Only a lone liquor outlet could be spotted in this barren landscape, on the desolate road to villages like Alamarathupatti from Sivakasi that are home to a string of firecracker manufacturing units.
As the sun sets, workers of firework units mill around the solitary liquor shop downing their choice beverage and laughing away their travails, which is also a pointer to alcohol dependence among a chunk of them.
Many workers like M S Velusamy, who earn about Rs 300-Rs 350 as wages per day spend a half of their earnings to consume liquor, at least on two to three days a week.
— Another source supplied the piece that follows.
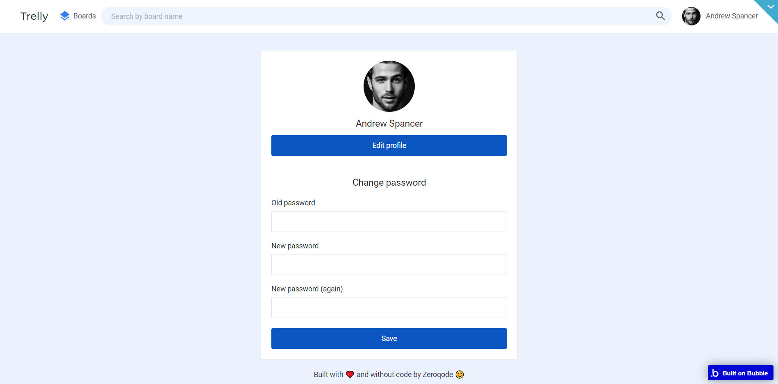Viewport: 778px width, 384px height.
Task: Click the Boards layers icon
Action: point(65,16)
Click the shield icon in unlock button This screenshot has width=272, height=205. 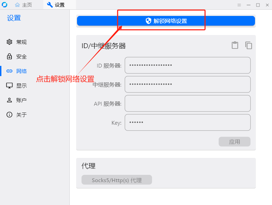148,21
As both the spouses work in several cases, they try to make ends meet and womenfolk act as a ‘deterrent’ to try and prevent their husbands from consuming alcohol often and excessively.
While this is a challenging scenario for sections of workers, the approximately three-lakh strong workforce in the firecracker industry particularly those in unlicensed, grey units everyday face chemical hazard and a possibility of detrimental health effects.
With whitish grey powder-chemical compounds that go into the making of firecrackers- all over and his eyes appearing red, a worker hurries to take a bath in the factory premises following completion of the day’s work as a delay would mean difficulty in removing the ‘powder’ from sore like spots over his neck, chest and abdomen.
A veteran worker of a unit off Sengamalathupatti, he applies coconut oil, sitting under a tree after bath. “It gives a soothing effect,” he says and does not want to be named. A woman worker has boil-like small bumps all over her face but chooses not to answer. Workers wrapping small chemical packs with jute thread for atom bomb crackers, stick an adhesive like paper over their fingers, as continuous friction causes skin irritation and rashes. “But it does not help always. The cover slips away,” says a worker.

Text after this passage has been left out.